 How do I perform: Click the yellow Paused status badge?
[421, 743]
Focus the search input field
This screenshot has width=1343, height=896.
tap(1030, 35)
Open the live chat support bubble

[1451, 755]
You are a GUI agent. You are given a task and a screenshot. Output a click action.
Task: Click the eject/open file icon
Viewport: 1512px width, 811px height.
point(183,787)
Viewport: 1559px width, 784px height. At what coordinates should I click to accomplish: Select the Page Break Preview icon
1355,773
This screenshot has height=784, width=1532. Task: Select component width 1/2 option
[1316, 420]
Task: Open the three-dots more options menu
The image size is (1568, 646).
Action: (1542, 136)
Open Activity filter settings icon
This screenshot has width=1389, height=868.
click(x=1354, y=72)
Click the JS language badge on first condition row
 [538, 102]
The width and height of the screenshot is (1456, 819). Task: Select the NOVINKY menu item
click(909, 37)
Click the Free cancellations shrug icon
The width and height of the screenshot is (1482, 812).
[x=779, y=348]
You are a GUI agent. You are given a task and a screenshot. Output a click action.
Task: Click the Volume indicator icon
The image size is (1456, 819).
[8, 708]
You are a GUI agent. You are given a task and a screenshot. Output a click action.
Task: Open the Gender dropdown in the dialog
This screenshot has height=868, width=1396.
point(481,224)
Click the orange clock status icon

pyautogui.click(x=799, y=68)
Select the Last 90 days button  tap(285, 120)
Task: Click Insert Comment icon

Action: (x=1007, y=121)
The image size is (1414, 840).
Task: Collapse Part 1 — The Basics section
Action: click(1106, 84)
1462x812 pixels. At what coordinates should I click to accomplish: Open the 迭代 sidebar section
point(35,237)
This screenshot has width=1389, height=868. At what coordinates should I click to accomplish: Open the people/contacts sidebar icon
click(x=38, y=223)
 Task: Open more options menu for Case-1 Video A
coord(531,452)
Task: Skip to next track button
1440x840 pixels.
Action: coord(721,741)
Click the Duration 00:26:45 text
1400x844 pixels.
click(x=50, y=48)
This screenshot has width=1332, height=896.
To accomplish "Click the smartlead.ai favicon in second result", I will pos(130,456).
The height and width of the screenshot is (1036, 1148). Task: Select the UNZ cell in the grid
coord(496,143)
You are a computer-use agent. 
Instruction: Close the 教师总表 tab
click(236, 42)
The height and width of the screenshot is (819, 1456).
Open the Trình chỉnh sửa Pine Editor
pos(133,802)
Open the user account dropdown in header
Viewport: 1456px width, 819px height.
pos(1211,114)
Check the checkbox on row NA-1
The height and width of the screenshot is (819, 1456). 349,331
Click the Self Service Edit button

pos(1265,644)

• Your task
Give only a number, namely how many lines in the entries above hold the word "dropdown".

• Completed task
2